Former Flyer Brian Boucher reminds the Birds that strange things happen in sports.

THEY ARE one game out of first place.

When you say it like that, it doesn't sound so bad. Forget the Eagles' 4-7 record, forget how their last two games played out and flip those easily avoidable losses to the Dolphins, Redskins and the Falcons, we might even be talking about repairing this thing in time to fend off the rest of the miserable slop that inhabits the NFC East Division.

But really, what level of insanity does it take to believe they have a chance to beat the mighty Patriots Sunday? Even a wounded edition.

That they could win even two of the next three games against New England, Buffalo and Arizona before embarking on those final two winnable games against Washington and New York?

The level that Herb Brooks had when he told that U.S. Olympic team back in 1980 that they had a chance against a Soviet team that had thumped them 10-3 just 13 days before in front of a packed Madison Square Garden?

Probably more.

The insanity of manager John Johnson - and he was a little goofy - when he repeatedly told reporters that unranked and underachieving Buster Douglas was too big for Mike Tyson, too quick, and that he would jab him to a pulp and win the heavyweight crown in 1990?

Yep, just about that level.

Or how about we channel the more recent insanity of those 2010 Flyers, who ran through three goalies, used two coaches, lost key players and key games down the stretch, reached the playoffs through a last-day shootout, fell behind three games to none to the Bruins, yet came closer to winning a Stanley Cup than any Flyers team since Ron Hextall nearly single-handedly stole it from the Edmonton Oilers in 1987.

The Flyers lost nine of 11 during a brutal late March stretch in that 2010 season and needed a shootout victory over the Rangers on the last day of the season to secure a playoff spot.

"We were in," one of their goalies, Brian Boucher, was saying Monday. "And playing ourselves out.

"I remember driving into the arena and people had bags on their heads. Even in warm-ups, I'd look up and see the bags. People were not happy with us."

And when Boucher outdueled Henrik Lundqvist in the shootout, jumped in the air, and pumped his fists?

"There was a lot of relief right there," he said.

The second-seeded Devils lay immediately ahead, and then maybe the Penguins or Capitals and Bruins. The Flyers were the team everybody wanted to play. They were playing backup goalies, missing key players, and a bunch were already playing hurt.

And those bags? Back then, the team talk was of staying together and playing for each other, of not hearing the boos and the criticism - the same talk that has and will continue to emerge from the Eagles locker room, especially after last Thursday's 45-14 embarrassing loss to Detroit.

It's a way of coping, said Boucher, "a way to galvanize."

Does it work?

"I think it can," he said. "But you don't want to do it over the long haul."

• _The tasks_:
- 1) Please reproduce the stretch of the Eagles column from "But really, what" through "about that level.".
- 2) In the Eagles column, what reason does Brian Boucher give for a team's talk of staying together and not hearing the boos and criticism?

• _Stored data_:
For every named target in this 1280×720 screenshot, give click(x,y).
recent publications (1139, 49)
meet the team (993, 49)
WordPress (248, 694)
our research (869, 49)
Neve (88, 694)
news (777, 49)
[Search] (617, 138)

• _Answers for the exercise_:
- 1)
But really, what level of insanity does it take to believe they have a chance to beat the mighty Patriots Sunday? Even a wounded edition.

That they could win even two of the next three games against New England, Buffalo and Arizona before embarking on those final two winnable games against Washington and New York?

The level that Herb Brooks had when he told that U.S. Olympic team back in 1980 that they had a chance against a Soviet team that had thumped them 10-3 just 13 days before in front of a packed Madison Square Garden?

Probably more.

The insanity of manager John Johnson - and he was a little goofy - when he repeatedly told reporters that unranked and underachieving Buster Douglas was too big for Mike Tyson, too quick, and that he would jab him to a pulp and win the heavyweight crown in 1990?

Yep, just about that level.

- 2) Boucher says it is a way of coping, "a way to galvanize." He thinks it can work, but a team does not want to rely on it over the long haul.